While this last conclusion is based on experiments with pain due to induced spinal injury in rats, I suspect strongly it also applies to spinal neuropathic pain in humans. I have found a number of other papers suggesting possible molecular channels through which Gabapentin may inhibit pain, related to Gabapentin and cytokines and how Gabapentin inhibits the expression of NF-kappaB in certain cells, but none others that directly deal with the effects of Gabapentin on microglia.

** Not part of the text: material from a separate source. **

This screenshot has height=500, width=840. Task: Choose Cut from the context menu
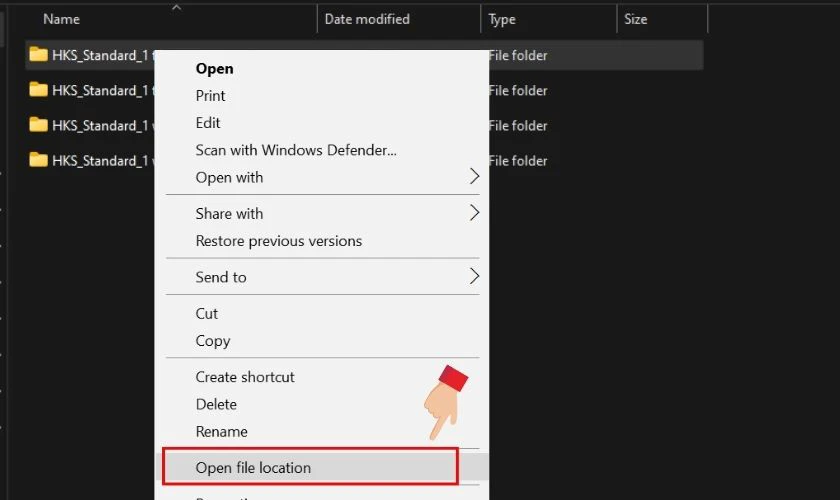pyautogui.click(x=207, y=314)
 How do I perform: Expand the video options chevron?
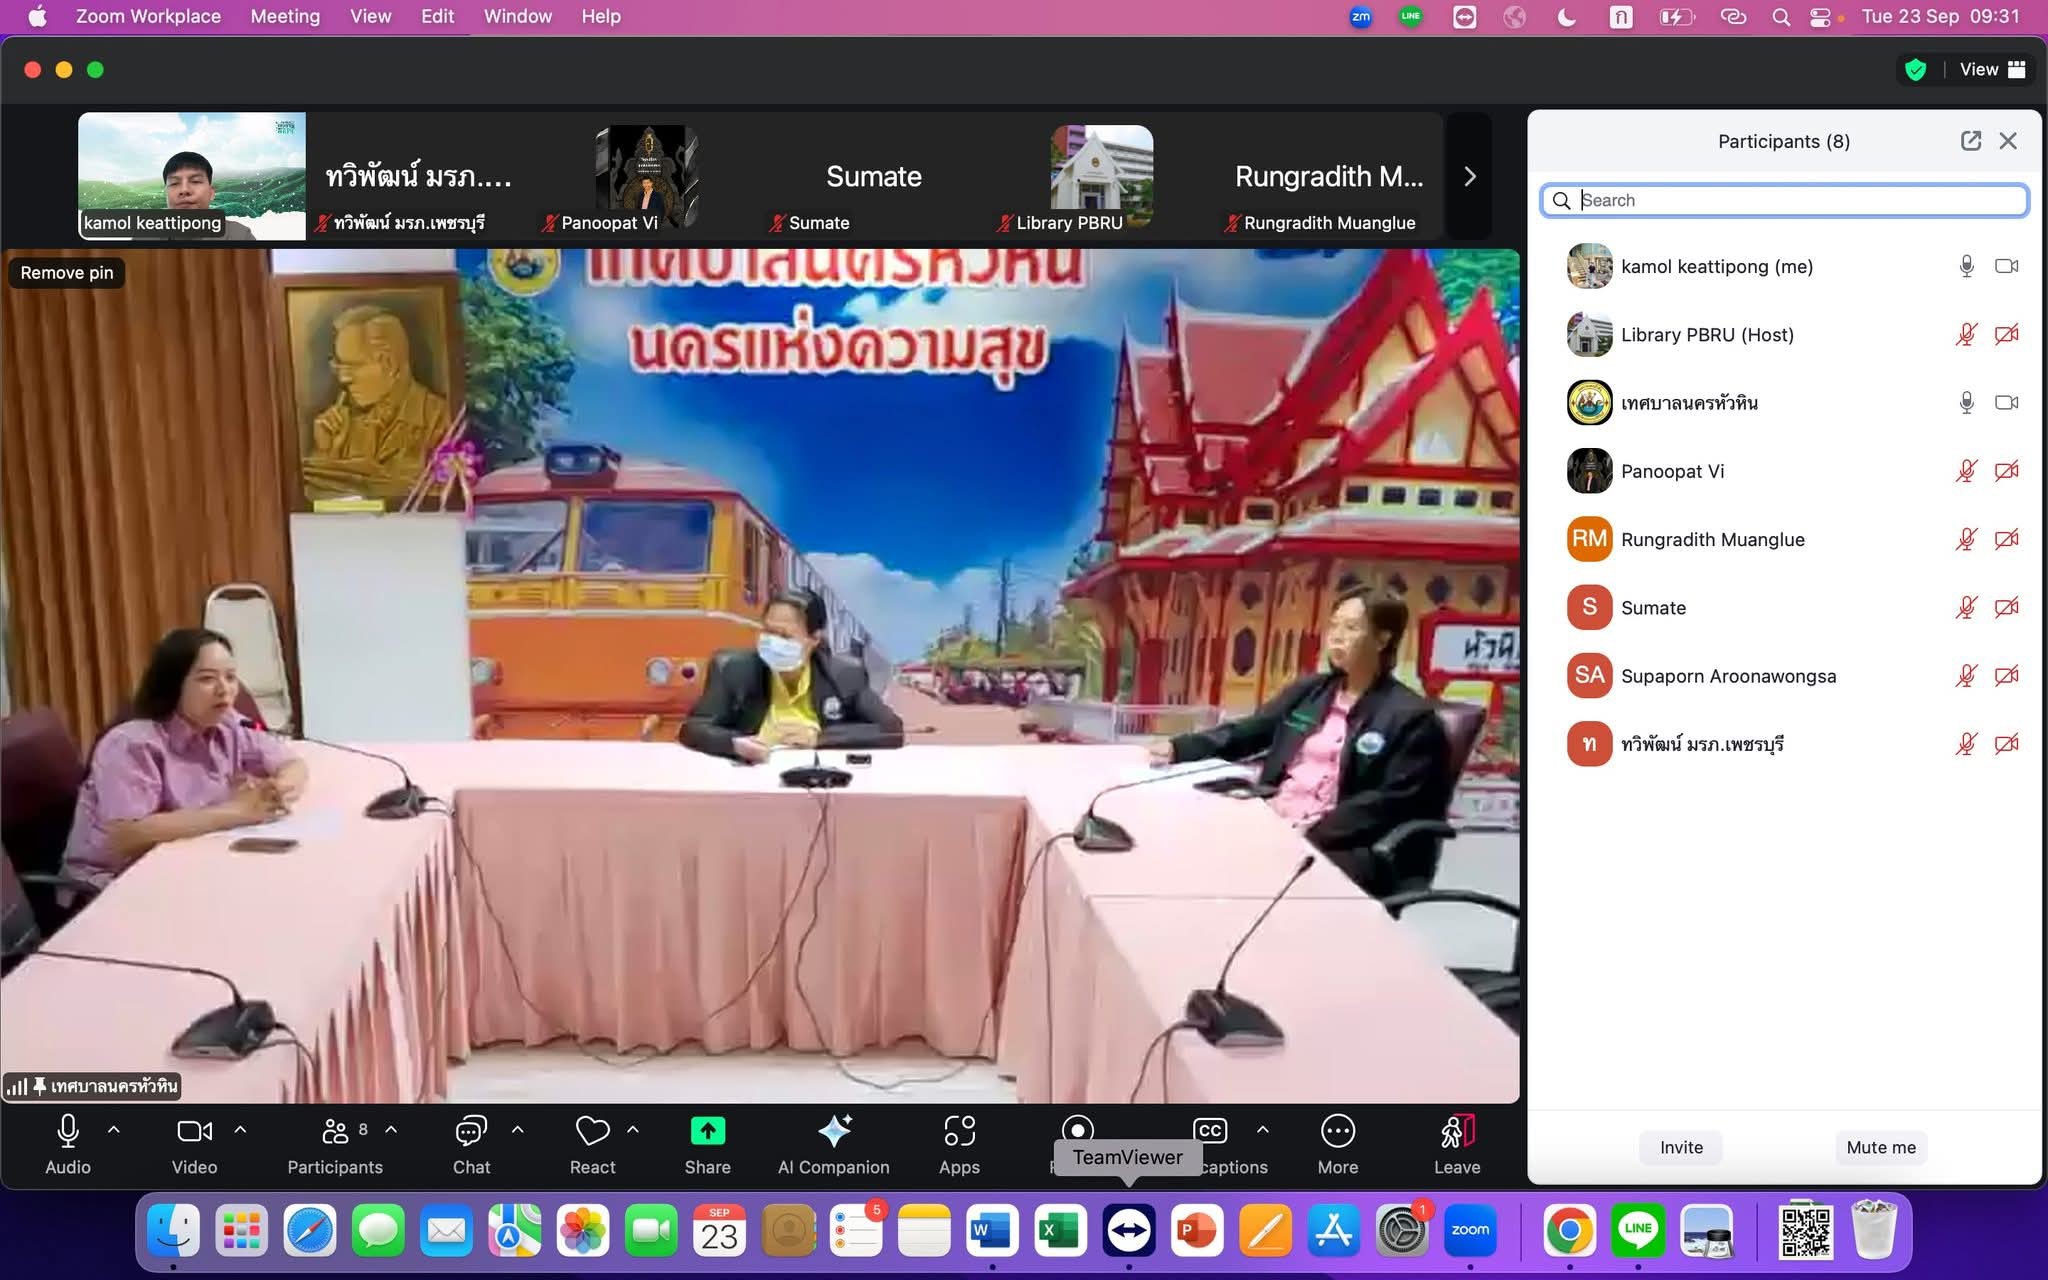point(240,1130)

I am on day 4 of Gabapentin treatment and the pain/discomfort level due to my spinal injury is running 1-3 in a scale of 1 to 10, down from a month or more of 6-8. Time will tell whether I can maintain this comfort level and whether the original injury will heal. So, I now have: 1. a good working diagnosis of my condition; it is neuropathic pain created by a probably-minor spinal injury incurred while swimming, 2. what so far is an effective therapeutic regimen, 3. a significantly enhanced personal state of comfort and functionality associated with pain reduction, and 4. an understanding of the basic mechanisms of the pain that was torturing me, as explained in this blog entry.